London, Nov.5 : Now that Barack Obama has set to become the 44th President of the United States, British Prime Minister Gordon Brown will have to learn to deal with him

As a rule Brown sleeps through tricky elections and takes stock next morning. Though 10, Downing Street has carefully stuck to the myth that Brown could do business with George W. Bush, he is heartily glad that he is almost gone, reports The Telegraph.

"The better way of looking at it is that he sees this as a new beginning," a Downing Street aide says, tactfully.

For Brown, no start could be more crucial. Normally, a British prime minister would be cautious about getting too close to the 44th president, however appealing he might seem.

A disastrous war in Iraq illustrated how suffocating and how dangerous the special relationship might become. But Brown does not regard himself as a normal British leader. Even before the economic meltdown, his ambitions were more global than national.

Now, his relationship with the new president is critical to what he wants to achieve: the reform of fraying global institutions, such as the United Nations and the World Bank, the fulfillment of the Millennium Development Goals to rescue the world's poorest and the rebuilding of the global economy.

Brown has had a shaky time in office, but no one could accuse him of being a parish pump prime minister. He sees his global program as being tightly linked with that of the new president, and he courted both contenders, calculating, however presumptuously, that the new president would also be in need of some of his experience.

Brown must also have realized that neither aspirant would bring to the office an overload of ideology. Both Obama and McCain were likely to wind down American involvement in Iraq, although their time frames were different. Both promised action on climate change.

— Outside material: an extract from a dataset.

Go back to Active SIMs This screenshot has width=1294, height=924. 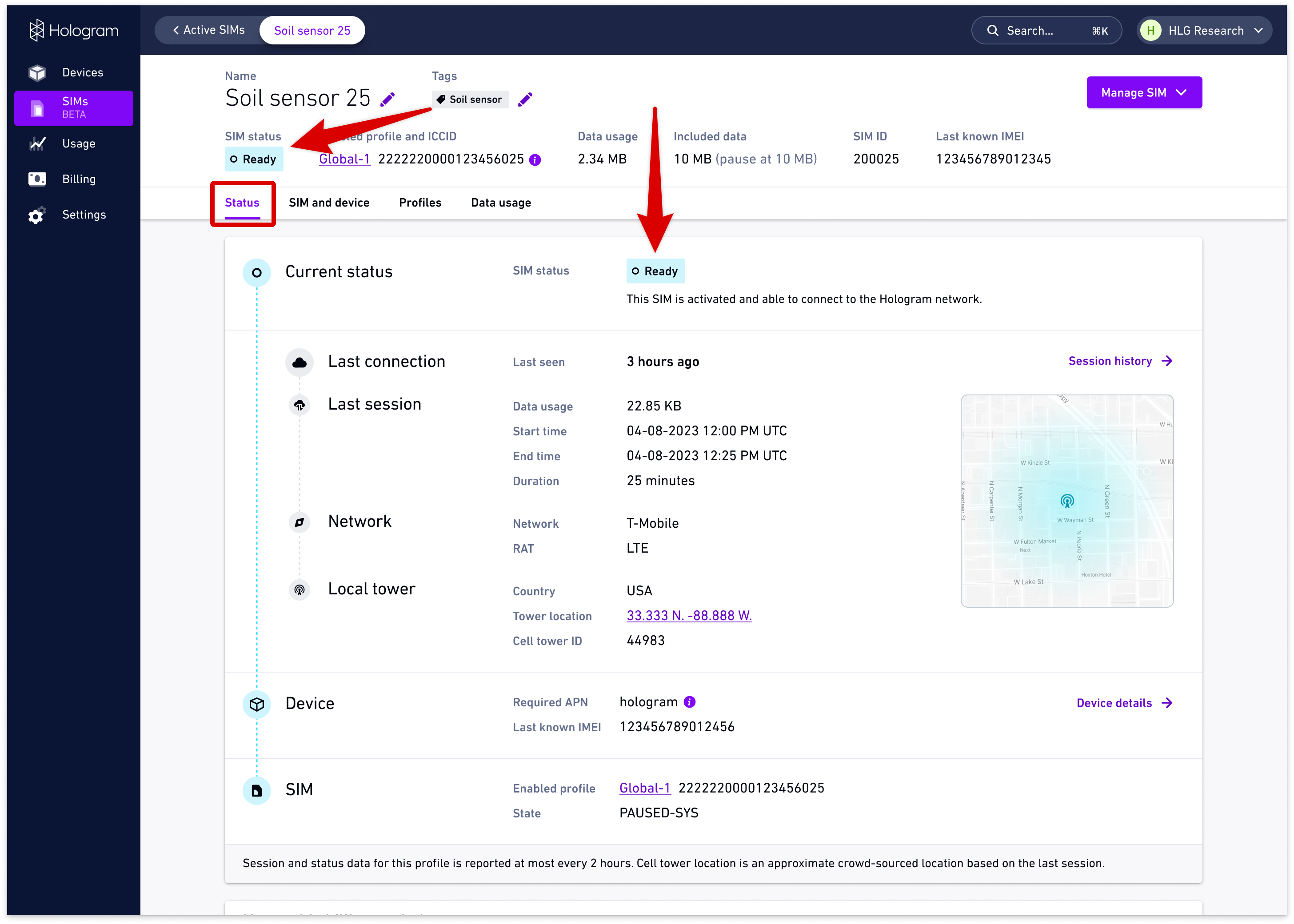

Both favoured pragmatism, not to say evasion, on the biggest issues.

So, Brown hopes to foster a relationship in which you could not put a hanging chad between him and the new incumbent on energy policy, global warming, financial regulation and the need for "global alliances".

Cynics will think his bonding exercise an attempt to seize some of the new president's glory. Realists will say it could all go wrong.

Brown, his allies say, is focused on more serious matters.

The arrival of a new president may pay dividends for Brown. However, there are dangers as well as benefits in getting too close to America.

The trick, as Brown must know, is to enthuse the 44th president with his global initiatives while being wary about getting too close.